Data for processing:

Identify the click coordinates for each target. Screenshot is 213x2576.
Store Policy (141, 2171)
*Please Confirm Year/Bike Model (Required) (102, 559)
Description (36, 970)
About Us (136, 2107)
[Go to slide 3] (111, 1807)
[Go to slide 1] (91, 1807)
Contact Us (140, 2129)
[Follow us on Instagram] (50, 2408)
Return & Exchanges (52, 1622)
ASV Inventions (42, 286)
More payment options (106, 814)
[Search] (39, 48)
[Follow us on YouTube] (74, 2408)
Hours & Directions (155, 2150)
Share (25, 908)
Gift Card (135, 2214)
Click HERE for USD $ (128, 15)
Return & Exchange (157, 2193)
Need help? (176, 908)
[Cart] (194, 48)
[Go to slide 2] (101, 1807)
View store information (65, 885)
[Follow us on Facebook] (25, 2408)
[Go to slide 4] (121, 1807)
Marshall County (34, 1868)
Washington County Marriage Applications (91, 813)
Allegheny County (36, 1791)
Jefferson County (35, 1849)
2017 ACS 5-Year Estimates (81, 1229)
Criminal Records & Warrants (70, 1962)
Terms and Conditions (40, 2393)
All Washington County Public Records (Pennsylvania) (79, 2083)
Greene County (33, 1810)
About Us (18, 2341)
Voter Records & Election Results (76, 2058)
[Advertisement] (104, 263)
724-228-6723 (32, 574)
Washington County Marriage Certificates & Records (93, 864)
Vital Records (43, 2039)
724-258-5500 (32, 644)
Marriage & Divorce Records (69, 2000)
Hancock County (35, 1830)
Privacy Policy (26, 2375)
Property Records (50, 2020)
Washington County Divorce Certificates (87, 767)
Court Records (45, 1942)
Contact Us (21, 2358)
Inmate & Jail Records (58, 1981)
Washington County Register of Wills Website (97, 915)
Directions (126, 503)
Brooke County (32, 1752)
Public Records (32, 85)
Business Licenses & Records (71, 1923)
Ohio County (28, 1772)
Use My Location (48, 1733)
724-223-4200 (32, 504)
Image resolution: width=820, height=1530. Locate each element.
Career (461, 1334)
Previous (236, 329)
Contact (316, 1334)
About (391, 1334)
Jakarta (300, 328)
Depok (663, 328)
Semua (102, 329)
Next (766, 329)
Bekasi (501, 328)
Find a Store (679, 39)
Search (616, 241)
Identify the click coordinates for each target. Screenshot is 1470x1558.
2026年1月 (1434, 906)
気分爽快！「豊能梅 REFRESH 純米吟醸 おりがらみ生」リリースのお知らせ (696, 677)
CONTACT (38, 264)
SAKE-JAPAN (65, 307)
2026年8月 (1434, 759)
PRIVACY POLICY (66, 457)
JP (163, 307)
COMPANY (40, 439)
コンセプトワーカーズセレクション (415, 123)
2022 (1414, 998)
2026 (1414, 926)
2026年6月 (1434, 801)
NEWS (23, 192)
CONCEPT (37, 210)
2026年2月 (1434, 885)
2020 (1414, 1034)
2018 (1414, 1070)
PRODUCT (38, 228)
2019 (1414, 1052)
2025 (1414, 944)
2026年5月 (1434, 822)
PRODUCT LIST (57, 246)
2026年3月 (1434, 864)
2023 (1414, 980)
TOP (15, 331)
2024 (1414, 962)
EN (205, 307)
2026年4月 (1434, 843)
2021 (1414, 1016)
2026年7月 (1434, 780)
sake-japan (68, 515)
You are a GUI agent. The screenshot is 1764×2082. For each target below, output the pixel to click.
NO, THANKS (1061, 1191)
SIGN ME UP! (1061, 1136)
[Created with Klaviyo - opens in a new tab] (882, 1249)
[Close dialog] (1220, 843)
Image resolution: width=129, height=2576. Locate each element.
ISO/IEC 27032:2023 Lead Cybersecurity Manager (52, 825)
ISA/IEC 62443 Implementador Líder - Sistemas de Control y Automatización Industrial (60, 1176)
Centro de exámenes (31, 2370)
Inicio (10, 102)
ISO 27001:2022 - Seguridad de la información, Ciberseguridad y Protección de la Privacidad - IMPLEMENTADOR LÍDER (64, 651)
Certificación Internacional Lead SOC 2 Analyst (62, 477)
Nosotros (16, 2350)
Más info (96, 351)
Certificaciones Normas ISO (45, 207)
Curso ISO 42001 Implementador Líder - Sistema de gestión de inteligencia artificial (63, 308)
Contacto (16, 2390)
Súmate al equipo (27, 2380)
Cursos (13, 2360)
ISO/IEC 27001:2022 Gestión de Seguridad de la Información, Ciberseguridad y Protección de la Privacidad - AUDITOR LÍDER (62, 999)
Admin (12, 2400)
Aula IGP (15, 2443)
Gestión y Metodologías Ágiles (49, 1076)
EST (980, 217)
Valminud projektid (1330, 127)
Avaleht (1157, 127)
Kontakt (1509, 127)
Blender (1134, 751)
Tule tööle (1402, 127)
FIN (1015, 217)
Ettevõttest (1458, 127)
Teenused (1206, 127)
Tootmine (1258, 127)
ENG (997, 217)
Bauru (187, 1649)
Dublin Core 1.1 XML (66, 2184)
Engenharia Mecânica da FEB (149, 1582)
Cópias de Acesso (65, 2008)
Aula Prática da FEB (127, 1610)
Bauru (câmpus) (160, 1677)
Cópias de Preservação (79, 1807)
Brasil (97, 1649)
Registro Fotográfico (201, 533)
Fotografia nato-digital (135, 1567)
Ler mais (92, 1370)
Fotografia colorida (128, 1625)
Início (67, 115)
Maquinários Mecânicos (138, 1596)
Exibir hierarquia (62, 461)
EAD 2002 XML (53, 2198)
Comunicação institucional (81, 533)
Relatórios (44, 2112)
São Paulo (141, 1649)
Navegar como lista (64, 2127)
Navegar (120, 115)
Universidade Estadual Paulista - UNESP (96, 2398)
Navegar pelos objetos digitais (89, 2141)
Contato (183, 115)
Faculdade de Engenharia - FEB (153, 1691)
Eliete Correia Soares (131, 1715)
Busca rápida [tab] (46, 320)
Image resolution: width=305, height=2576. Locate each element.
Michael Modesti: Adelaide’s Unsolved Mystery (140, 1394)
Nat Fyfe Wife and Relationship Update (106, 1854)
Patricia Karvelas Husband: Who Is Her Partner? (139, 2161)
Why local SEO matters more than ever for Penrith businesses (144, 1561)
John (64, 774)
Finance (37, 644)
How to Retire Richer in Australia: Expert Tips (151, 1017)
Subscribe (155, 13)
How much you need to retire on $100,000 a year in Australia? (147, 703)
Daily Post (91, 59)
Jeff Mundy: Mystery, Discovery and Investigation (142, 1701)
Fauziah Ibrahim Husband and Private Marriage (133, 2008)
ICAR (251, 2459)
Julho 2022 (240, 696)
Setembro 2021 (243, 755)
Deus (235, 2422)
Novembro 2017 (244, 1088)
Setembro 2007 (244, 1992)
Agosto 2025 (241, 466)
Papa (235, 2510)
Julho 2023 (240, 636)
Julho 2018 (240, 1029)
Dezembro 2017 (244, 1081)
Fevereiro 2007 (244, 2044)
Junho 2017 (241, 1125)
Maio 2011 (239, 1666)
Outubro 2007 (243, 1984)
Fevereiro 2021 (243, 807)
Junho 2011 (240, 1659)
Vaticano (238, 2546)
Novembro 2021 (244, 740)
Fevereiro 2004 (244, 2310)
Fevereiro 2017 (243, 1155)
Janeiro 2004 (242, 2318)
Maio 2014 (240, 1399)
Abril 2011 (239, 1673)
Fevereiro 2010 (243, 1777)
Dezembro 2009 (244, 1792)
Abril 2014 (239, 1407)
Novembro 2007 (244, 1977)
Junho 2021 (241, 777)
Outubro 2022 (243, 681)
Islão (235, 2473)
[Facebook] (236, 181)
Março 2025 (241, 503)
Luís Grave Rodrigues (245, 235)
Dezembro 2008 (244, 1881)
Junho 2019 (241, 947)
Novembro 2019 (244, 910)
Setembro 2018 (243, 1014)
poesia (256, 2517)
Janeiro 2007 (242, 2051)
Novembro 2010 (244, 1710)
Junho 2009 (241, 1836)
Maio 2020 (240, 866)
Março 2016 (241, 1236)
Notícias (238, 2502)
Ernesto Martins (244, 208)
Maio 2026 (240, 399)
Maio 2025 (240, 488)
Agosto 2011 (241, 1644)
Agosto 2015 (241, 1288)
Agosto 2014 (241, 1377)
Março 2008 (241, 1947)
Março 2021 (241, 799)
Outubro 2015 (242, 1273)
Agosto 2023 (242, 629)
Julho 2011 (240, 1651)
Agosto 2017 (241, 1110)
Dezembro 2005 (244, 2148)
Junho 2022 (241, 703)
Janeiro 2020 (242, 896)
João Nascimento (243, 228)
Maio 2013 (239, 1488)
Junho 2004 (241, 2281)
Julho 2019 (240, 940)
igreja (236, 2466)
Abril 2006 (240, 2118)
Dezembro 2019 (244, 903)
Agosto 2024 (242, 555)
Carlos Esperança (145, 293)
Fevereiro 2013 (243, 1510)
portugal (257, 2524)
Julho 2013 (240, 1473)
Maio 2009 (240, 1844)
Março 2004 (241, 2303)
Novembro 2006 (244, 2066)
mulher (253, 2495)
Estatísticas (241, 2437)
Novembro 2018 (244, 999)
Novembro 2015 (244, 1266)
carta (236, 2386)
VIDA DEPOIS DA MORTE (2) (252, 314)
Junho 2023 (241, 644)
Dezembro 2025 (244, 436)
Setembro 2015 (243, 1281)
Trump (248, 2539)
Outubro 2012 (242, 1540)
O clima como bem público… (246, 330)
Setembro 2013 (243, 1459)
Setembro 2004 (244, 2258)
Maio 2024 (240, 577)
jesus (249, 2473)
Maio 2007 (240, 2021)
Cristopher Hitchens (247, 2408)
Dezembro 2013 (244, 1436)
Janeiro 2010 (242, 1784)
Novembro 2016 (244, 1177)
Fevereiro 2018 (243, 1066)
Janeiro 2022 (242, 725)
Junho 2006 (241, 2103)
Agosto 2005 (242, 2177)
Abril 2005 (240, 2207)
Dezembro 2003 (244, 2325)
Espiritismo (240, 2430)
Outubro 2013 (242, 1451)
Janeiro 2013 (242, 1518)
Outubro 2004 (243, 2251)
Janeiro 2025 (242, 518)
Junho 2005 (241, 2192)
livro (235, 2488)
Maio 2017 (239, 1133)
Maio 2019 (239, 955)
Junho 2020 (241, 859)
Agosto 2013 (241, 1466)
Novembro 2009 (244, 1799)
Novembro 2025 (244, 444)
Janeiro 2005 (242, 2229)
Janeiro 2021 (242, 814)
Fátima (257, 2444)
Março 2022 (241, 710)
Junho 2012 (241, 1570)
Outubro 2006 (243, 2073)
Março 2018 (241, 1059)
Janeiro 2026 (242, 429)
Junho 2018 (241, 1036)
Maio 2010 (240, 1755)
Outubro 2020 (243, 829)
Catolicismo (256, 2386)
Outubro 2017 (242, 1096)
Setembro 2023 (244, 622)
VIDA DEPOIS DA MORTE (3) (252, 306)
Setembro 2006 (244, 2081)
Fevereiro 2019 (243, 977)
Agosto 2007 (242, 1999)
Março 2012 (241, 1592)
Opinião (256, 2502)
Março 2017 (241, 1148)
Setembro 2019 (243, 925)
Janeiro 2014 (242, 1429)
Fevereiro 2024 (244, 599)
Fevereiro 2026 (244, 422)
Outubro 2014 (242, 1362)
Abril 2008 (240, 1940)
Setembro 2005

Assigned task: Give again, word for word, every line of the listing above from the one with "Exibir hierarquia (62, 461)" to the one with "Julho 2022 (240, 696)", both inclusive, and nothing beyond them.

Result of the task:
Exibir hierarquia (62, 461)
EAD 2002 XML (53, 2198)
Comunicação institucional (81, 533)
Relatórios (44, 2112)
São Paulo (141, 1649)
Navegar como lista (64, 2127)
Navegar (120, 115)
Universidade Estadual Paulista - UNESP (96, 2398)
Navegar pelos objetos digitais (89, 2141)
Contato (183, 115)
Faculdade de Engenharia - FEB (153, 1691)
Eliete Correia Soares (131, 1715)
Busca rápida [tab] (46, 320)
Image resolution: width=305, height=2576. Locate each element.
Michael Modesti: Adelaide’s Unsolved Mystery (140, 1394)
Nat Fyfe Wife and Relationship Update (106, 1854)
Patricia Karvelas Husband: Who Is Her Partner? (139, 2161)
Why local SEO matters more than ever for Penrith businesses (144, 1561)
John (64, 774)
Finance (37, 644)
How to Retire Richer in Australia: Expert Tips (151, 1017)
Subscribe (155, 13)
How much you need to retire on $100,000 a year in Australia? (147, 703)
Daily Post (91, 59)
Jeff Mundy: Mystery, Discovery and Investigation (142, 1701)
Fauziah Ibrahim Husband and Private Marriage (133, 2008)
ICAR (251, 2459)
Julho 2022 (240, 696)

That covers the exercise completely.